An interior design aesthetic came to prominence during the lockdown in 2020 when a certain section of those on social media started a movement that embraced the simple life and harmony with nature. It was called Cottagecore and is perhaps the best way to spend your days in isolation at home.
Keep it simple, keep it green
Picture this; you are living in a simple rustic countryside cabin baking bread, gardening, knitting among soft furnishings with floral patterns, simple elegant but comfortable wooden furniture, by yourself. Well, this is what cottagecore is really all about; pretty things that spell pastoral pleasure and make your home cosy. Smitha Zachariah, creative head, ZXP Design says, “This movement is not the beginning of a Hans Chris Andersen fairy tale but a common desire to live in a world outside of the one we currently live in, where there are no mobile phones pinging you constantly, no urgent work emails, no evenings spent responding to the demands of a tyrannical boss, no labour beyond domestic chores.” Greenery is an important part of the cottagecore aesthetic, so even though you may not have access to your own little garden, you can brighten up your indoor spaces with a touch of green. “Don’t be shy to throw in of planters, and hanging and standing flower pots to bring the outdoors in. Stick to neutral, earthy colours to really bring mimic the feeling of farm life,” says Shivangi Shah, founder and creative Head, Hive Home Lighting Studio.

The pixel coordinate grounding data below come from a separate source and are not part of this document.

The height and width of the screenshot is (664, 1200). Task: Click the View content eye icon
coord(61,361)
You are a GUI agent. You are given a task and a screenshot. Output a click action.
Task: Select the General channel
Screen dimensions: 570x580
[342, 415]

Keep it earthy and natural
If you are looking to integrate cottegecore décor into your urban home, start by setting the material and colour palettes right. Natural materials are a must - think rattan, rich wood, and woven tapestries such as wool or linen. For palettes, earthy tones such as beiges, browns, and creams offer a strong yet soothing base, which can then be accentuated with shades of rust, ochre, olive, and teal. “Once these basics are set, you can move to choosing furniture and accessories that capture the essence of cottegecore. The goal is to find objects that burst with life and meaning and will inspire you to look inwards and close in on your internal rhythm. This meaning can stem from personal nostalgia and identity, like pulling out your mother’s brass kitchenware or hand-embroidered table napkins onto the dinner table. Or it can be objects that embody their maker’s mind and spirit. From a simple wooden table with its existence recorded in its grain to a handmade clay pot embellished with marks from the fingers that spent hours shaping it,” says Siddharth Sirohi, founder, Baro Design.
Keep a mix of old and new
Lighting is an important aspect and candles are a great option when cultivating a cottagecore aesthetic. However, it is not always feasible to keep a candle burning throughout the night and it may also prove hazardous. “A suitable alternative to the ambient lighting provided by candles is going for an electric candle. Exposed Edison bulbs and dainty fairy lights with a soft and warm glow are also interesting substitutes for candles. A good scented candle, after all, can be expensive. A more budget-friendly option is to light incense sticks. Opt for scents like sandalwood, eucalyptus or orange blossom,” says Sujata Chitalwala, principal designer, Designers Group. Using natural wood furniture with natural grains connects a space to its surroundings and adds character. Antique furniture can blend well with newly bought furniture; if there’s a difference in wooden stains make sure that the era of the pieces feels coherent by their location and natural lighting. Pranjal Agrawal, CEO, Hèrmosa Design Studio says, “You can use a rustic bohemian finish with cane weaving, adding a table cover of soft pastel colours. The soft cushioning should also have a contrast with the wooden stains. The charm of a cottagecore setting is often the quirky and eclectic mix of old and new that gives the feeling of a cosy and welcoming space. If possible, add a hint of whites in crockery, vases, curtains and small accents, as it glorifies and magnifies the entire feel of it.”
Keep the old world charm
With the right kind of colours, décor and furniture you can easily incorporate the 1800s' nostalgia in your household. If you are living in a space where you don't have much exposure to the outside world, you can repaint the furniture you have into florals, dusty turquoise and soft textiles. Lokendra Ranawat, CEO & co-founder, WoodenStreet says, “It is a good idea to replace your bland curtains and bedsheets with floral patterns or stripes and checks. You can also bring out all your vintage China crockery and put them up on display. Buy vintage, rustic wooden furniture to match the vibe of the interiors. From a farmhouse kitchen table to a rocking chair, wood can do wonders in incorporating cottagecore.” And voila! Your English-inspired countryside living is at your doorstep.